RECORDS FOR THE TASK section start
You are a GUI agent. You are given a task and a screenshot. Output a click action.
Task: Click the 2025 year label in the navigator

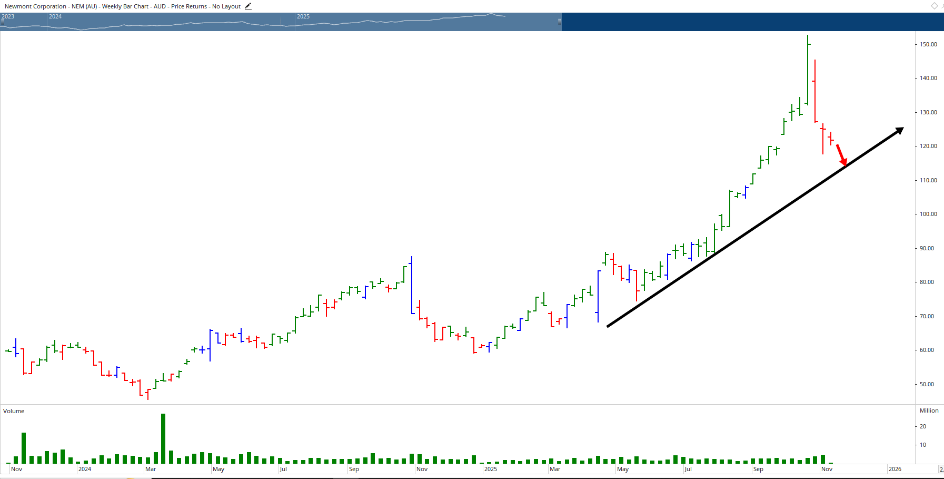tap(303, 16)
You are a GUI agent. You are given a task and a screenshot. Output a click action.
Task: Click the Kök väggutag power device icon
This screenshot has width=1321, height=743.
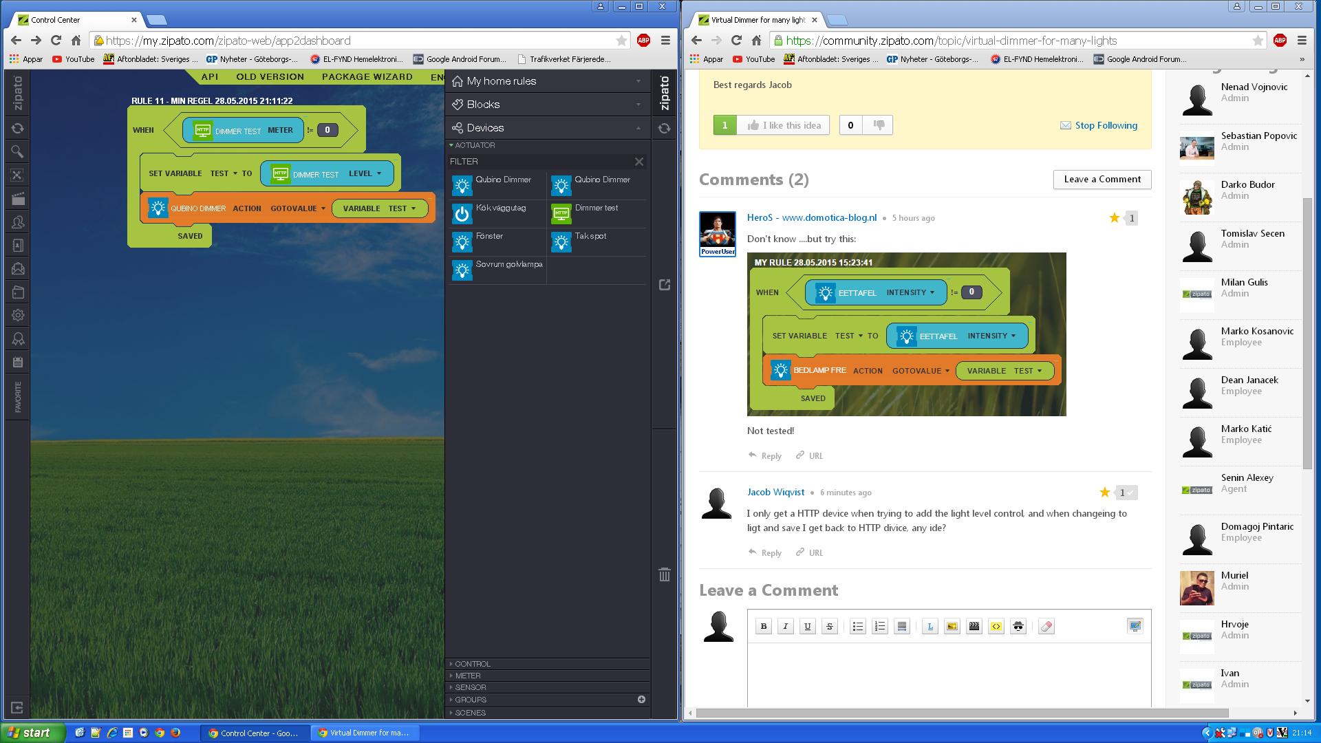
RECORDS FOR THE TASK section end
TASK INSTRUCTIONS: Leave every picture out and output the records exactly.

TASK ANSWER:
You are a GUI agent. You are given a task and a screenshot. Output a click action.
Task: Click the 2025 year label in the navigator

tap(303, 16)
You are a GUI agent. You are given a task and a screenshot. Output a click action.
Task: Click the Kök väggutag power device icon
This screenshot has width=1321, height=743.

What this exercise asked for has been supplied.